WHAT NEEDS TO BE DONE
Answer these questions using the text on AI agents below.
1. What are the three parts of the loop an agent usually runs?
2. What limits does the orchestrator enforce?
3. What should always be built in for actions like paying an invoice or sending an email?

PROVIDED TEXT
═══

How does an AI agent work?

Under the hood an agent runs a loop that usually has three parts: think, act, and observe.

  1. Think
    The language model looks at the goal and picks the next step. This can be an internal thought ("I need the customer number first") or a direct action ("call tool X").

  2. Act
    The agent calls a tool. This could be an API, a database query, a search, a calculation, or another AI service. In practice this is usually referred to as function calling or tool calling.

  3. Observe
    The tool's result comes back to the model, which decides again: done, or another step needed? If another step, which one?

This loop is often described as ReAct (Reasoning + Acting) or Plan-and-Execute in the literature. Variants differ mostly in how explicit the plan is, and in how far the model is allowed to override itself.

On top of the model itself, every agent has three extra building blocks:

  • Tools
    Functions with a clear description, inputs, and outputs. The model picks which tool to use based on the description.

  • Memory
    Short-term (the current conversation) and long-term (what was said or inferred earlier). Without memory an agent loses context fast.

  • Orchestrator
    The framework that runs the loop, enforces limits (step count, cost, which tools are safe), and handles failures.

When do you use an AI agent?

  1. Multi-step tasks with decision points
    Ticket triage, invoice processing, lead qualification. The agent looks at context, asks follow-up questions where needed, and routes or decides within clear boundaries.

  2. Assistants for knowledge workers
    A sales agent that drafts quotes, an HR agent that looks up policy and pre-fills forms, a BI agent that writes DAX queries based on business questions.

  3. Automation with variation
    Where a fixed workflow engine would break because every case differs slightly, an agent can adjust the path per case.

  4. Research and synthesis
    An agent that searches multiple sources, summarises them, and flags contradictions. Think competitive analysis or legal research.

  5. Data analysis in natural language
    Ask in plain English, the agent translates into a query, runs it, interprets the result, and suggests follow-up questions.

Risks and limitations

An agent amplifies an LLM's capabilities, and also its risks.

Infinite loops
Without a cap on steps or time, an agent can keep looping on itself. Always set hard limits on iterations and cost.

Wrong tool use
When tool descriptions are vague, the model sometimes picks the wrong one. Clear names, examples, and strict input validation reduce this risk.

Irreversible actions
An agent that can pay an invoice or send an email directly can't undo its mistakes. For those actions always build in human-in-the-loop: the agent prepares, a human approves.

═══

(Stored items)
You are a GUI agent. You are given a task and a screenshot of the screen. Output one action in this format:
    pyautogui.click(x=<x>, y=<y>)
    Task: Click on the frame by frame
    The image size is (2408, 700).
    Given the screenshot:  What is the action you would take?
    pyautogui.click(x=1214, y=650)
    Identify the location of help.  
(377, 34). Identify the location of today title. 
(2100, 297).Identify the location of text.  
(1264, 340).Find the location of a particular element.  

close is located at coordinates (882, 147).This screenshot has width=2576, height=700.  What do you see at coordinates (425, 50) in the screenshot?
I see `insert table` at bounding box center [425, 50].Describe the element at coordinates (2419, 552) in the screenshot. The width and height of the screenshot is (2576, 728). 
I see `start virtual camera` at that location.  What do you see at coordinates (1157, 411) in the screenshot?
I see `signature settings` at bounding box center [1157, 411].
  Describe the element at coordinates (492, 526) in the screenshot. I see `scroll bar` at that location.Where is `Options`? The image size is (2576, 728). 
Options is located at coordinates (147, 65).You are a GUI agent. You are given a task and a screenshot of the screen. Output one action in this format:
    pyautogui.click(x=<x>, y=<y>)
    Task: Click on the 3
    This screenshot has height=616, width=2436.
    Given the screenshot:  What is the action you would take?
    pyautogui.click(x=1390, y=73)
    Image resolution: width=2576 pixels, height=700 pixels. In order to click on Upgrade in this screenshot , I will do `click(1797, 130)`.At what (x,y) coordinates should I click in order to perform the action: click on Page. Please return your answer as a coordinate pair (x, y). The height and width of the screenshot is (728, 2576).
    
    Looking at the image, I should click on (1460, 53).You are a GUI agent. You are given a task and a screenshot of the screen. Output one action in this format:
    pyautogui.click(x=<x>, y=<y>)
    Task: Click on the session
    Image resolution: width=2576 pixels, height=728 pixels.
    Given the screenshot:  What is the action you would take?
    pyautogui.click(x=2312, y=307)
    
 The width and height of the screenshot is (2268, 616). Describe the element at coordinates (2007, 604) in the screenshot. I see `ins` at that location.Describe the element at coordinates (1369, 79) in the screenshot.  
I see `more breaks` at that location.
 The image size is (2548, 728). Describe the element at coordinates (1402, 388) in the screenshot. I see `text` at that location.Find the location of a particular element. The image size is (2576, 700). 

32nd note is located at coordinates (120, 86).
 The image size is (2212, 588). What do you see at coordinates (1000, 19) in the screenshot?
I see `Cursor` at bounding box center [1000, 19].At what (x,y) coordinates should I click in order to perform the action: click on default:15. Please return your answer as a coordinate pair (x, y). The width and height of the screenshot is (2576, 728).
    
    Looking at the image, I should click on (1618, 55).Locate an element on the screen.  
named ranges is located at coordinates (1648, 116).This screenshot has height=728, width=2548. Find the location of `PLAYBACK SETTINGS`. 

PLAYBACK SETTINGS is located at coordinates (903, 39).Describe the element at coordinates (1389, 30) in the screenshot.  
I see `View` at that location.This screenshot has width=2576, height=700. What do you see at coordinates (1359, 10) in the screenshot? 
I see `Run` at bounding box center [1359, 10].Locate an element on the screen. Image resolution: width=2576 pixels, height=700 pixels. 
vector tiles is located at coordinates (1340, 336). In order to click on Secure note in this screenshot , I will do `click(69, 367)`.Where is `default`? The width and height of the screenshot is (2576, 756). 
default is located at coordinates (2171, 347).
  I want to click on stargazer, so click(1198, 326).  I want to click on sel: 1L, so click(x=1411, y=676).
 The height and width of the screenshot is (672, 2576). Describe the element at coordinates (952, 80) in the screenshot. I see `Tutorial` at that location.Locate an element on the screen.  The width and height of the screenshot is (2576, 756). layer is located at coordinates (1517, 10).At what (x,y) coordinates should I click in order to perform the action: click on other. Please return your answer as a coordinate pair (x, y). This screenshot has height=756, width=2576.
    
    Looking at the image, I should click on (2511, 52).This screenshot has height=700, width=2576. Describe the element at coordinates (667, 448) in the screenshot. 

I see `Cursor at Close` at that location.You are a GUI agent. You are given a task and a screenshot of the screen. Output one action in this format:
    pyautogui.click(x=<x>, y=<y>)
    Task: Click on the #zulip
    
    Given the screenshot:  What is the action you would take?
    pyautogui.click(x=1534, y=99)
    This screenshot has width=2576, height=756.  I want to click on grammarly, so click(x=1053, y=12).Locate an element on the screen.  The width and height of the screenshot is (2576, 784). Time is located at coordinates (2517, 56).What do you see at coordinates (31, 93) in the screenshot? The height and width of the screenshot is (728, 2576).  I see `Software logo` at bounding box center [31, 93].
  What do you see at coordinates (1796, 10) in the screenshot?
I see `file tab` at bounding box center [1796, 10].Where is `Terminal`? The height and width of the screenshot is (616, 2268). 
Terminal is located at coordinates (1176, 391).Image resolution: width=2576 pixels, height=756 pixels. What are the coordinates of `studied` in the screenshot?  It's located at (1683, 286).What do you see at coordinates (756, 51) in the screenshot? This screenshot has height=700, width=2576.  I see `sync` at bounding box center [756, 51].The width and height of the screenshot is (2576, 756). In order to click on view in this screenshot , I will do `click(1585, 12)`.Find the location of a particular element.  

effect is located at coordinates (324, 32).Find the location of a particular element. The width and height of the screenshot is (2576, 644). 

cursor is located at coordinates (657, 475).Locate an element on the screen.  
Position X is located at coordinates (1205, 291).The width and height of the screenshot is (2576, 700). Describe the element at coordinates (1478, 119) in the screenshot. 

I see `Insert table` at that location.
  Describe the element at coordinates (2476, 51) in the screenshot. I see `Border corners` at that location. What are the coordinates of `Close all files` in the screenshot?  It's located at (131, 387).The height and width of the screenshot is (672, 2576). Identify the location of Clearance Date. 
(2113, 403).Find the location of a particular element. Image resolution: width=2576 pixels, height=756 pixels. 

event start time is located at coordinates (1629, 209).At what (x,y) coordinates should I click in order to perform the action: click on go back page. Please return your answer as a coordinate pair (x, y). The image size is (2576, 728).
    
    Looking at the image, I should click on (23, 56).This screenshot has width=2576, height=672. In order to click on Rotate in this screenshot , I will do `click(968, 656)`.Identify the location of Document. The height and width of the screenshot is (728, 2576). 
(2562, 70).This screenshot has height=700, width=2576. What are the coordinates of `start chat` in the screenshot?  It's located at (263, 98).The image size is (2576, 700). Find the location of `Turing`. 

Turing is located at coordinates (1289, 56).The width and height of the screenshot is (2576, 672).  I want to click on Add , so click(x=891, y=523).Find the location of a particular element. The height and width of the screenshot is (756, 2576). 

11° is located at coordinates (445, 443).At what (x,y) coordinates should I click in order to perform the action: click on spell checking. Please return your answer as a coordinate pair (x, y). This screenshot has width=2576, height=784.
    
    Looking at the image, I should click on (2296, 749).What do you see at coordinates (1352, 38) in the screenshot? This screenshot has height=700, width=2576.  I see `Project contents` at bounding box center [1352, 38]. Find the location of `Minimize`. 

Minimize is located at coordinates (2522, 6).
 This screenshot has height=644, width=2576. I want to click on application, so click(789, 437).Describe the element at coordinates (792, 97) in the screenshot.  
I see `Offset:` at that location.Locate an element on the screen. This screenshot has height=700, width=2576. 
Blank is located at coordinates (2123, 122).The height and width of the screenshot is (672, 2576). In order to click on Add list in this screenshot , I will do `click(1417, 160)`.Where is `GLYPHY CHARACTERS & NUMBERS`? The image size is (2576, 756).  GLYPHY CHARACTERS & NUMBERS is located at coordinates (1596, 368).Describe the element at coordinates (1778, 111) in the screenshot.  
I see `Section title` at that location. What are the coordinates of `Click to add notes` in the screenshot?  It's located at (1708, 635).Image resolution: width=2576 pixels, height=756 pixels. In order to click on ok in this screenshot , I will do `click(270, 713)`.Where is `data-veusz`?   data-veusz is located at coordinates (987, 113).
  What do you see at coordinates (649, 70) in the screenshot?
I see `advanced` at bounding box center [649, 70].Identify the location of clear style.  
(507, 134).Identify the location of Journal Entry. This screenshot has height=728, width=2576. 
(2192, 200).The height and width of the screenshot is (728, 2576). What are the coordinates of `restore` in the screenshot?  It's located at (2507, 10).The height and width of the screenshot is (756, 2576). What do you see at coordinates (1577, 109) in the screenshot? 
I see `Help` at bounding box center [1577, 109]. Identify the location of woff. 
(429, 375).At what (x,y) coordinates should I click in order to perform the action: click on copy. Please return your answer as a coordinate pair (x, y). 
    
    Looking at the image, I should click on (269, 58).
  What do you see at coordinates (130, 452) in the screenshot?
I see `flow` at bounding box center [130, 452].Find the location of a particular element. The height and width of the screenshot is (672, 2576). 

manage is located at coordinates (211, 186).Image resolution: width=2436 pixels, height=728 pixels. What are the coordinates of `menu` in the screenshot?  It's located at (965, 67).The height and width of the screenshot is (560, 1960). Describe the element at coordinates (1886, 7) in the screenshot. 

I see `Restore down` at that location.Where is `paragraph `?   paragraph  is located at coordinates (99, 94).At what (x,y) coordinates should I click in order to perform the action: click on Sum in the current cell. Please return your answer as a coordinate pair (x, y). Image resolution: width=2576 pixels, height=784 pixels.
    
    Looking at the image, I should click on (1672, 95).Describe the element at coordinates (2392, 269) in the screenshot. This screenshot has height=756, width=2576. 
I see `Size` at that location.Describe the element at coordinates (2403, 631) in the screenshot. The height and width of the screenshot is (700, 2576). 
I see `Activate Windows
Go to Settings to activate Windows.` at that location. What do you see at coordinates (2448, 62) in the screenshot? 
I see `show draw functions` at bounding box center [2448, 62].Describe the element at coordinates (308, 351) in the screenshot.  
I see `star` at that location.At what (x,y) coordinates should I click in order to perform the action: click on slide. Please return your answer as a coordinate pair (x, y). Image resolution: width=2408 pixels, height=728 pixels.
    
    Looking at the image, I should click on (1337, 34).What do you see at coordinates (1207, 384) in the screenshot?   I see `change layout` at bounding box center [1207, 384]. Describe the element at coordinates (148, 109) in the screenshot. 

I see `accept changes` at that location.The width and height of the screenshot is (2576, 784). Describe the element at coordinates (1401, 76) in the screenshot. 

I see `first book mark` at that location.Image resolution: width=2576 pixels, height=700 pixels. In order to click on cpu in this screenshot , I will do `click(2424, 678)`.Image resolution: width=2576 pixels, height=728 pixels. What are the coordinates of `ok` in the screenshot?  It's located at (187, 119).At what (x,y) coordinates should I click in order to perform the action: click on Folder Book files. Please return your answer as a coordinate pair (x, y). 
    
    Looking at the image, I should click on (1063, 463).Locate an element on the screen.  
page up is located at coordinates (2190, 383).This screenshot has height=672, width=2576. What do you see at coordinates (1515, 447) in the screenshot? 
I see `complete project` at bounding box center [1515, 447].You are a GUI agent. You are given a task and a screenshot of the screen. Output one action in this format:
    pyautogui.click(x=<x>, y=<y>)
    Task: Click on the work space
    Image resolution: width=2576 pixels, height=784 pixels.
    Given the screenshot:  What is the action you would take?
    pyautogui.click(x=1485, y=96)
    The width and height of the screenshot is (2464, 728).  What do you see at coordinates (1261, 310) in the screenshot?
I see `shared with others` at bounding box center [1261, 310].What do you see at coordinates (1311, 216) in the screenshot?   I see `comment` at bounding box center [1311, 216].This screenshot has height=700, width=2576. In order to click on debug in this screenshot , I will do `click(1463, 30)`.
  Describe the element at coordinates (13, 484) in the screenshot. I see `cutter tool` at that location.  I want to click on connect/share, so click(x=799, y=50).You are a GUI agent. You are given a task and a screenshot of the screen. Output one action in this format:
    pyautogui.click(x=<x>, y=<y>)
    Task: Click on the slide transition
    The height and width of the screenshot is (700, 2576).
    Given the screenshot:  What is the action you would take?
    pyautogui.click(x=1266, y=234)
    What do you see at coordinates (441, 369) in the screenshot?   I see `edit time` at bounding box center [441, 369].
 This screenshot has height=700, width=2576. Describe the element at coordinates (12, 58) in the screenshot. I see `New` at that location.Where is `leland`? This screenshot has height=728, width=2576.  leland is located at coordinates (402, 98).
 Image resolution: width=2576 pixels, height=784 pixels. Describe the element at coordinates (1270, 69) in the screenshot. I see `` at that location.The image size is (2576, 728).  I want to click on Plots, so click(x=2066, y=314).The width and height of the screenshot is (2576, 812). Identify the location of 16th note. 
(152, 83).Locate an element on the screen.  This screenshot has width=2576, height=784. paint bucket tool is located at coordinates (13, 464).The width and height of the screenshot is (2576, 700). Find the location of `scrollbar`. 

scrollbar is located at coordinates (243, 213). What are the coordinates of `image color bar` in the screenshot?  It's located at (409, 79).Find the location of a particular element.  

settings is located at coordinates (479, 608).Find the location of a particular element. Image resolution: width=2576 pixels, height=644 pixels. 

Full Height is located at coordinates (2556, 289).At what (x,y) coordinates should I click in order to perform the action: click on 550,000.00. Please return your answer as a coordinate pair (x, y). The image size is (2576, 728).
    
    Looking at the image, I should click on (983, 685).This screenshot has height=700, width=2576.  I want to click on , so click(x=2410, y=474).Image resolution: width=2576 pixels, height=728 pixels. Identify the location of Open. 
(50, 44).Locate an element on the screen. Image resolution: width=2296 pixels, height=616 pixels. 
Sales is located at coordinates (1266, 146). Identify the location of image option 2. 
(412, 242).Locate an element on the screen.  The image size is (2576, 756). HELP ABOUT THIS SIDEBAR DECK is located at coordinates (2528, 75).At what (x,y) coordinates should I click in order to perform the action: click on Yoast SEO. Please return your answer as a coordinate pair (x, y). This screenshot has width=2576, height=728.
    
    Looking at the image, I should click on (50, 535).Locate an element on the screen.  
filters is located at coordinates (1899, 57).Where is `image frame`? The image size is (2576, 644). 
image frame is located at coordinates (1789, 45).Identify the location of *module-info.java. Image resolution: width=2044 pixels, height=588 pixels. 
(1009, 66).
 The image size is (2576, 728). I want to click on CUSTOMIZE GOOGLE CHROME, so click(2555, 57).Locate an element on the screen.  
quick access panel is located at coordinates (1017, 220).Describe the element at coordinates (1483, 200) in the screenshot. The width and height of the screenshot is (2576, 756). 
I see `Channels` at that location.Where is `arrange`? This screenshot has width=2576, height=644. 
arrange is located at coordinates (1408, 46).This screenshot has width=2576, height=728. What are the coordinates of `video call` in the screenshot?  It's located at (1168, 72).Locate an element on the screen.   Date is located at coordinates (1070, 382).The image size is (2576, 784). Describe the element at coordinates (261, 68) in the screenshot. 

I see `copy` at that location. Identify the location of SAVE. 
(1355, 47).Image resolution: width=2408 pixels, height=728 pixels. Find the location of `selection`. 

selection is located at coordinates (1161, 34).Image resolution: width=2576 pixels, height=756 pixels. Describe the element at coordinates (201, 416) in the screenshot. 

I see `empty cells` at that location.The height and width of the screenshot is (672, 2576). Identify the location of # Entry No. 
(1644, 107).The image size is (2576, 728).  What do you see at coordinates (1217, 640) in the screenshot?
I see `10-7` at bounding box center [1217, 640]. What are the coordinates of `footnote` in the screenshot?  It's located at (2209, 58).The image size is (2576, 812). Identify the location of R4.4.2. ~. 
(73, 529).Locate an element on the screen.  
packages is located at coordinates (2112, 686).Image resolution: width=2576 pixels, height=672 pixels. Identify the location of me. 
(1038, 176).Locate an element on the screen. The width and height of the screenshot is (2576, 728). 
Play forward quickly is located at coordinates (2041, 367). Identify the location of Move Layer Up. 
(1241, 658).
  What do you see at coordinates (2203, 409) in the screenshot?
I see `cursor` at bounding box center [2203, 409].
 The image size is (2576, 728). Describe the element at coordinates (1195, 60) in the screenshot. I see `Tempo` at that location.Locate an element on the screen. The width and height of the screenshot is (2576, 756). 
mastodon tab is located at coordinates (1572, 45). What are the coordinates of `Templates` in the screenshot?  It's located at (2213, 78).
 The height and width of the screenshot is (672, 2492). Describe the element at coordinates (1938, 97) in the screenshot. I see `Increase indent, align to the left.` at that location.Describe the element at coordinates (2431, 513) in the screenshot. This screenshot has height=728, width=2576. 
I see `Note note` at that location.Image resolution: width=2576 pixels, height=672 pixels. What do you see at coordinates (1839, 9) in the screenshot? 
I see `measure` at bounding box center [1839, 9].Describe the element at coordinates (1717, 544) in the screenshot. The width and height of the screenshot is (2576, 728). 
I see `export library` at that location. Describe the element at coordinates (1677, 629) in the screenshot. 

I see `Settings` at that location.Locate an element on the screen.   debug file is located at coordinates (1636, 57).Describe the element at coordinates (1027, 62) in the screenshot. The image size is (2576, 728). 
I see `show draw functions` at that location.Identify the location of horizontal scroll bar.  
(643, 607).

═══

RESULT OF THE TASK
1. Think, act, and observe.
2. Limits on step count, cost, and which tools are safe.
3. Human-in-the-loop: the agent prepares, a human approves.